Ha pubblicato numerosi libri autobiografici dove tutto il ricavato lo devolve all’ Aism.

Una risposta

  1. Buongiorno Michele, capisco la delusione, che fa parte di tanti tifosi rossoneri.
    Più si ama più si rischia di restare delusi.
    Io faccio parte di quel nutrito gruppo di tifosi che “fini’ in serie B”: la delusione fu enorme, grazie anche (ma non solo) a quella “Faccenda Castellinata”!.
    Eppure, ho provato più amarezza in questi ultimi anni, dove la proprietà ed alcuni giocatori ci hanno reso ridicoli in tutto il mondo perché, quando si parla di Milan è un attimo varcare i confini nazionali.
    Direi però, di concedere un’ultima opportunità al Milan, visto che Cardinale ha deciso di impegnarsi in prima persona e, suppongo, non voglia perdere la faccia.
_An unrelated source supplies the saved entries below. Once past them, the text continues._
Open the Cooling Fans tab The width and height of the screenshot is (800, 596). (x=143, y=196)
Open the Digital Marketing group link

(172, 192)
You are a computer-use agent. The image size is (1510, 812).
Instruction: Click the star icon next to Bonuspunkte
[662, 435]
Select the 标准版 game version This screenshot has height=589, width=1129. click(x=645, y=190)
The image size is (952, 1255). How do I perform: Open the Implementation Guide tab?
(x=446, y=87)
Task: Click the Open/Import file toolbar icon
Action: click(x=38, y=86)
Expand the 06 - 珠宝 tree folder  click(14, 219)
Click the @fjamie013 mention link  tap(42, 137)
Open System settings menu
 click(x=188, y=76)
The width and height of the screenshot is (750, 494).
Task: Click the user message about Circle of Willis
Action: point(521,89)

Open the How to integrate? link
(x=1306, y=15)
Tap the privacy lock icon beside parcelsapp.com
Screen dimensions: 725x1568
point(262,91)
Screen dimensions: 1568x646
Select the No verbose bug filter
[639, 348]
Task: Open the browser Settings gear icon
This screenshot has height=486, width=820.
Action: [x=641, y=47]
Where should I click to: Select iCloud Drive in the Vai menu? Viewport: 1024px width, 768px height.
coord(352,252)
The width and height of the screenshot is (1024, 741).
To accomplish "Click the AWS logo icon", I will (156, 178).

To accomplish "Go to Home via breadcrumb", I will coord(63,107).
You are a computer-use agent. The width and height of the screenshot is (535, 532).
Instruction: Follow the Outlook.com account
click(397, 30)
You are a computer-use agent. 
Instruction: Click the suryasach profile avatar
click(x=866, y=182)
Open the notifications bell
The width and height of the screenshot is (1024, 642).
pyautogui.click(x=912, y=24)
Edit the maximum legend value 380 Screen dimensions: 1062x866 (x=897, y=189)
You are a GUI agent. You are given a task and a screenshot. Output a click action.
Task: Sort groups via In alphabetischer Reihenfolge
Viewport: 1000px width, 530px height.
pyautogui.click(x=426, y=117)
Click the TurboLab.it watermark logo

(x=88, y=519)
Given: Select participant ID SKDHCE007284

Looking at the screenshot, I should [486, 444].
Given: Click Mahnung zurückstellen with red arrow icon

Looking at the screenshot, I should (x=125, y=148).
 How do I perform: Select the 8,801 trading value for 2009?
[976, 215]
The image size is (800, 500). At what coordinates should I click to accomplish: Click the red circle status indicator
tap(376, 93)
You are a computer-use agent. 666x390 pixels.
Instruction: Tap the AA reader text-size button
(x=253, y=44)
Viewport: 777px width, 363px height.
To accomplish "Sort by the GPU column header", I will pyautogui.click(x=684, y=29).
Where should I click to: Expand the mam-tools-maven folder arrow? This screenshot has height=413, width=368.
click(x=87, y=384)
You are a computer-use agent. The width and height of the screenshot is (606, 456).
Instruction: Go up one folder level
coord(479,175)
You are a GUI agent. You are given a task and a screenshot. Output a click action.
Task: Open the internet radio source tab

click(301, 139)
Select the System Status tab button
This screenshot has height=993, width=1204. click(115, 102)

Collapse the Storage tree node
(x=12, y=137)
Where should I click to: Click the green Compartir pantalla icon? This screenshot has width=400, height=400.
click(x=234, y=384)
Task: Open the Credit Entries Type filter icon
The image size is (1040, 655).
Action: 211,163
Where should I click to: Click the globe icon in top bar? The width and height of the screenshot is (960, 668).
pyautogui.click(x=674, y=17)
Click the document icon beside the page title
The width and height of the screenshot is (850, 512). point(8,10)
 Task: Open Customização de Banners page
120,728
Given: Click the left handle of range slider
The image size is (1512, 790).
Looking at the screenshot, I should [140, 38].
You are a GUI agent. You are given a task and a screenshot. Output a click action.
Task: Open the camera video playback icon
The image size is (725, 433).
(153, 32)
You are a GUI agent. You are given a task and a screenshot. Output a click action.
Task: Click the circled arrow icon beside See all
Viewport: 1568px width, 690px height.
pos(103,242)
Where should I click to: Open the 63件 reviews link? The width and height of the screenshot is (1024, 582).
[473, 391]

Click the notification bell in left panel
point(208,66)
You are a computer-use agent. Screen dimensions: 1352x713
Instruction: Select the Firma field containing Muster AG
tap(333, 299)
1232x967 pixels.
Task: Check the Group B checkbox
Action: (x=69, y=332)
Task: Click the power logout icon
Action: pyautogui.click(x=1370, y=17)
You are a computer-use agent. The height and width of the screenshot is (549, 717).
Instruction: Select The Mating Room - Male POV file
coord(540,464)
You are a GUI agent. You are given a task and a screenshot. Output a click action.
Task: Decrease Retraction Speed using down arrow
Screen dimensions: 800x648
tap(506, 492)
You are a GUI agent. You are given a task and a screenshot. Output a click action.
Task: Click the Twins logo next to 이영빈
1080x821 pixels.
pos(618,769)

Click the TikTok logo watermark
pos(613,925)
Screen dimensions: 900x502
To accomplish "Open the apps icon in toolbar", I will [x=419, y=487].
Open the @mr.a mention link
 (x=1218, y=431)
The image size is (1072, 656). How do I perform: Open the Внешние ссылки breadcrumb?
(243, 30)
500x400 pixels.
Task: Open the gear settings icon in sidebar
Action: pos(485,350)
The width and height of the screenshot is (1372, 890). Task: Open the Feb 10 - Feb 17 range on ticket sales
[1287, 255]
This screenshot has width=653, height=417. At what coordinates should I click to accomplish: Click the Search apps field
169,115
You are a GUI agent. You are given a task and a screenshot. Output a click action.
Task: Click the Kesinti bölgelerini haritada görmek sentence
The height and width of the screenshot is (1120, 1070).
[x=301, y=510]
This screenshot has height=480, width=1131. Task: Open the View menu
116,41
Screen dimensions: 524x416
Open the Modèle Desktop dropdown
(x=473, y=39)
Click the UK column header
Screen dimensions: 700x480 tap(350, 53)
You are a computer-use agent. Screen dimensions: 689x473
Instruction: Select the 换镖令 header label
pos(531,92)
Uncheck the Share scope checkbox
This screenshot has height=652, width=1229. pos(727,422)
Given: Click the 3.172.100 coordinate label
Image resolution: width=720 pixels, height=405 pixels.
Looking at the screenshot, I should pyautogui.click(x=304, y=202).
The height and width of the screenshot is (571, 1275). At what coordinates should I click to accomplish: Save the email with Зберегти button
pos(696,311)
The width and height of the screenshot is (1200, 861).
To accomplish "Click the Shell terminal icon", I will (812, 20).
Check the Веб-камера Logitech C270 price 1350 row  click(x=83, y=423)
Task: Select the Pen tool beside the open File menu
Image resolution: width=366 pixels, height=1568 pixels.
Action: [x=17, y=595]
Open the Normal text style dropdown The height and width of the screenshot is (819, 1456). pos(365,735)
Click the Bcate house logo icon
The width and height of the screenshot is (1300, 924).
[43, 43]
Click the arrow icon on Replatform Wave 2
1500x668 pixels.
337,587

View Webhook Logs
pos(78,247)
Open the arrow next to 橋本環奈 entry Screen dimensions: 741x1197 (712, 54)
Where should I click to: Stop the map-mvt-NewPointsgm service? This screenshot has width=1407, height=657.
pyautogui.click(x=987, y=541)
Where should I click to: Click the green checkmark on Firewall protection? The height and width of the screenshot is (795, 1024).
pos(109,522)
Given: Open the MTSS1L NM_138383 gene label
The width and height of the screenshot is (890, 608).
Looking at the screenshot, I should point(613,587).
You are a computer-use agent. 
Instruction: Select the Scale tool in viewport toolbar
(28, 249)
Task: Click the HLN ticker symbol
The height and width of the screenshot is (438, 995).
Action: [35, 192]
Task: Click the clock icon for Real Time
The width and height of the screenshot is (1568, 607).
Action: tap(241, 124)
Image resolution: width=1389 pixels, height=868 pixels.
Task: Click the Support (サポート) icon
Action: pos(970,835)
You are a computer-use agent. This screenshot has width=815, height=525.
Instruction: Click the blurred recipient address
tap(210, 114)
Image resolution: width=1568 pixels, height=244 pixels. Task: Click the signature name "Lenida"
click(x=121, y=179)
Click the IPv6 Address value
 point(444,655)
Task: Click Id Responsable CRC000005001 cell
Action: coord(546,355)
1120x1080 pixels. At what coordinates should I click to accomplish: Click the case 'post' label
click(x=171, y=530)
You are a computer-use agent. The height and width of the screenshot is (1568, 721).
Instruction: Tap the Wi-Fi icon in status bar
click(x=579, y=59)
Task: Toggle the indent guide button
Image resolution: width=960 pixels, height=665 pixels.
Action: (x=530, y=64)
    Di Amorin dicevo qualche settimana fa, che aveva accettato anche perché era l’unico a non essersi opposto a certi “ruoli societari”: eppure, ad oggi, ho sbagliato e ne sono contento; di quel “ruolo” al momento non si parla, per fortuna!.
    Detto ciò però, dicevo anche, che, Amorin, nonostante i risultati negativi a Manchester, è un buon allenatore, con idee positive e con una mentalità europea, che è ciò che serve al nostro calcio, ancor più dei soldi.
    Così mi sento di dire: tifiamo ancora il nostro vecchio Milan!